Of course, this laser revolution is still in its early stages, like a seedling waiting to sprout. But the potential is vast! Imagine robots equipped with laser weed-zappers patrolling fields, or handheld devices for home gardeners to protect their precious patches. It's a future where science and nature join forces, creating a sustainable paradise free from unwanted greenery.


So, next time you see a weed daring to peek through your flowerbed, remember the silent laser warriors patrolling the botanical frontier. They're a testament to the power of science to solve problems, a reminder that even the smallest beam of light can make a big difference in the fight for a weed-free future. Now, go forth and cultivate your garden oasis, knowing that even the tiniest villains can be vanquished with a touch of science and a whole lot of laser-powered precision!


Weeds are a nuisance for everyone, from farmers to homeowners. They can take over gardens, fields, and even lawns, and they can be difficult to get rid of. Traditional methods of weed control, such as herbicides, can be harmful to the environment and can also leave residues in the soil.


But there is a new way to kill weeds that is more precise, effective, and environmentally friendly: laser weed control. Laser weed control uses a high-powered laser beam to vaporize the water in the weed's leaves, killing the plant instantly. Laser weed control has a number of advantages over traditional methods of weed control. First, it is very precise. The laser beam can be targeted to kill only the weeds, leaving surrounding plants unharmed. This is important in areas where crops or other plants are growing.


Second, laser weed control is very effective. The laser beam vaporizes the water in the weed's leaves, killing the plant instantly. This is much more effective than herbicides, which can take several days or even weeks to kill the weed.

Third, laser weed control is environmentally friendly. The laser beam does not release any harmful chemicals into the environment. This is important for farmers and homeowners who are concerned about the environmental impact of herbicides.

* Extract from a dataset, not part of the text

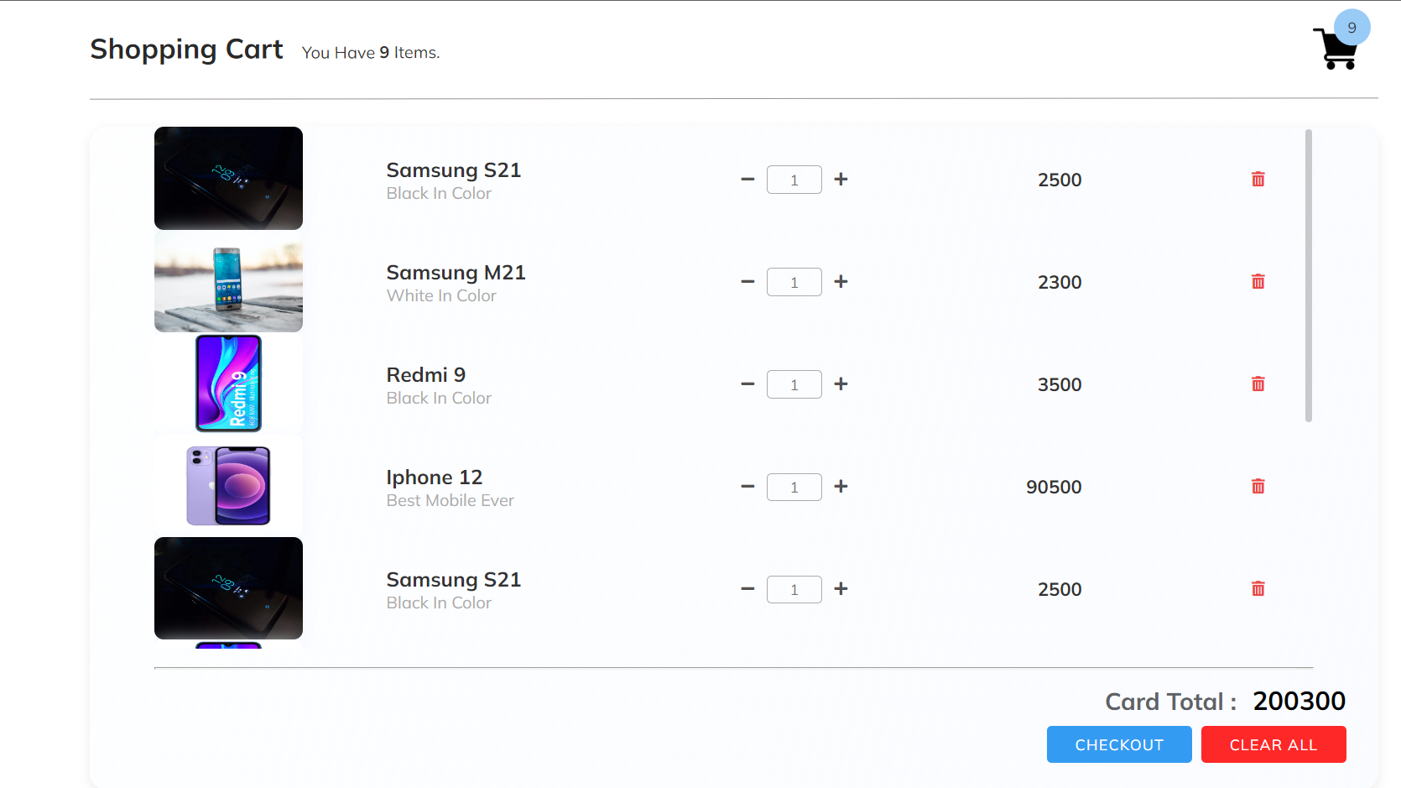This screenshot has height=788, width=1401.
Task: Reduce Iphone 12 quantity using minus
Action: 747,487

Fourth, laser weed control is easy to use. The laser weed control system is operated by a computer, which makes it easy to target the weeds and kill them quickly and efficiently.


Fifth, laser weed control is cost-effective. The initial cost of the laser weed control system is high, but the long-term savings on herbicides can make it a cost-effective investment.

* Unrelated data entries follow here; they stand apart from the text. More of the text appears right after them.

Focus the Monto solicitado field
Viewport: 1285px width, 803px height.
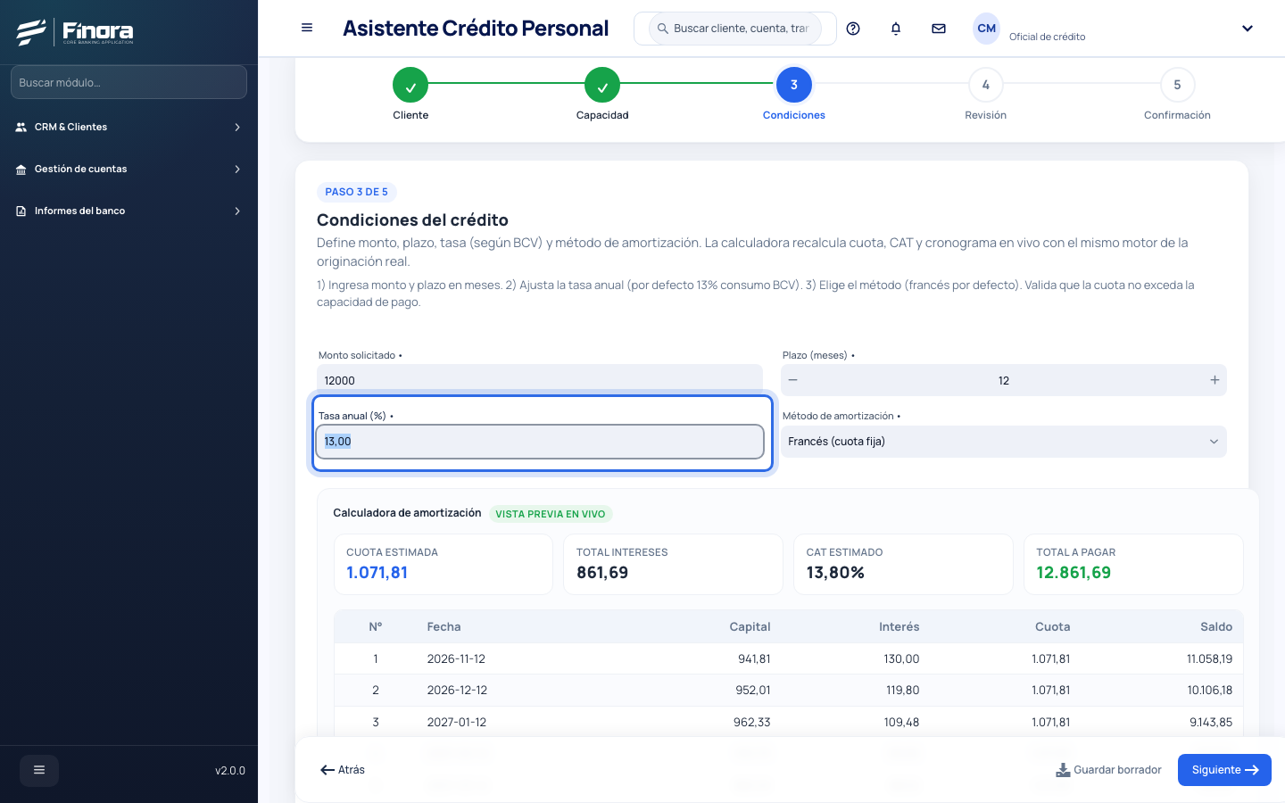pyautogui.click(x=540, y=380)
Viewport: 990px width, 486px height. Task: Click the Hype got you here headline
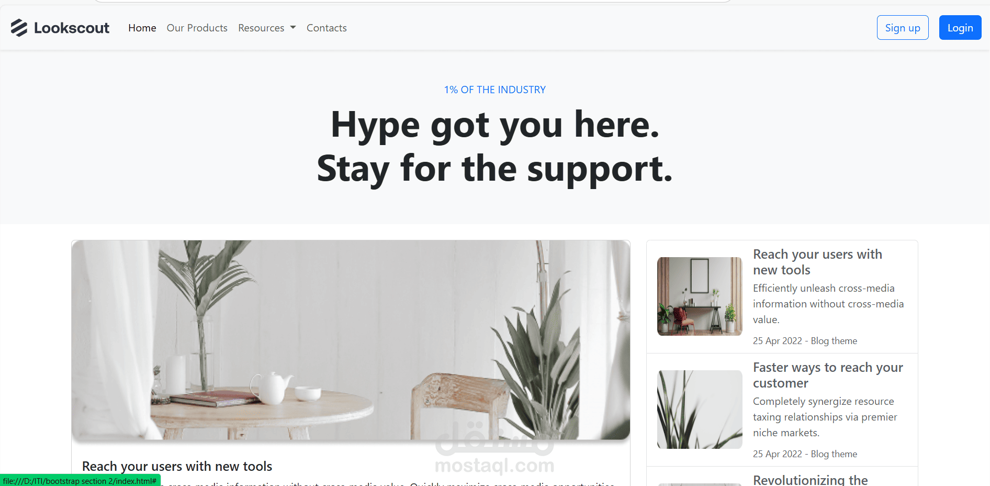click(x=495, y=125)
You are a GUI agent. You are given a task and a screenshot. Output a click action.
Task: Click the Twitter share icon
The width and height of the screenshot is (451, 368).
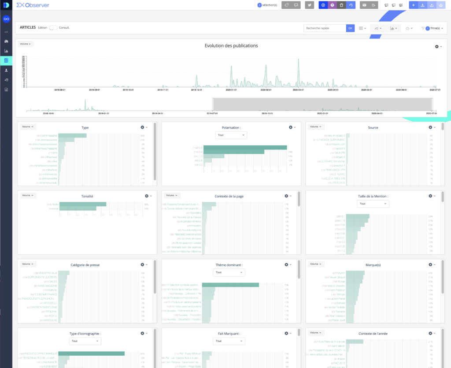310,5
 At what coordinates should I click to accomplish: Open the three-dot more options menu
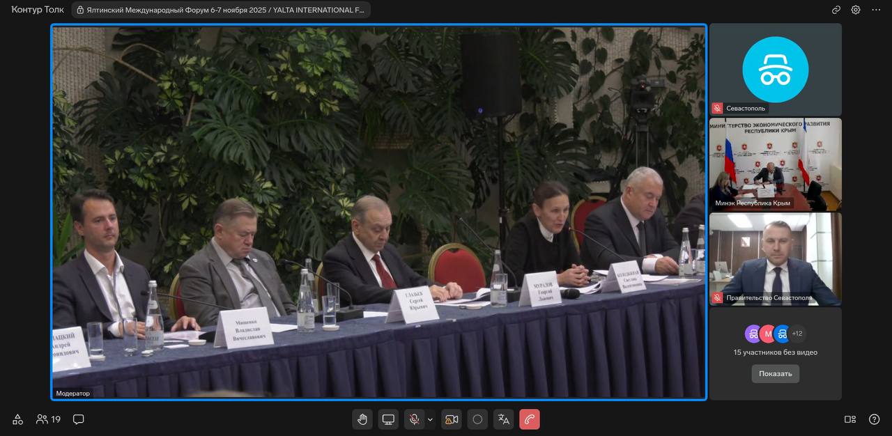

If you are looking for a more precise, effective, and environmentally friendly way to kill weeds, then laser weed control is the answer. Contact your local agricultural extension office to learn more about laser weed control and to find a qualified contractor to install a laser weed control system on your property.


Here are some additional benefits of using laser weed control:

  • It can be used in a variety of settings, including commercial farms, residential gardens, and greenhouses.

  • It is effective against a wide variety of weeds, including annuals, perennials, and grasses.

  • It can be used in all weather conditions, except for heavy rain or snow.

  • It is easy to maintain and operate.


If you are looking for a safe, effective, and environmentally friendly way to control weeds, then laser weed control is a great option.


Tagged: Garlic, farmer, laser, agriculture, chemical, chemicals, crops, farm, farmer, farming, herbicide, carbon dioxide, lasers, weeding, weeds





www.groeat.com
garlic farm holding garlic bulbs

www.groeat.com
Automated Farm Lasers and Tesla Trucks


Mr. Jere Folgert is the owner of GroEat Garlic Farm in Bozeman, Montana. GroEat Farm is a small, sustainable family farm located in the beautiful Hyalite Foothills, in the shadows of the Gallatin Mountain Range. The hardneck varieties that they grow on their farm flourish, due to the combination of the very cold winters, heavy snowpack, moist spring, temperate summers, and the nutrient-rich and dynamic alluvial soils, washed down from the Gallatin Mountain Range.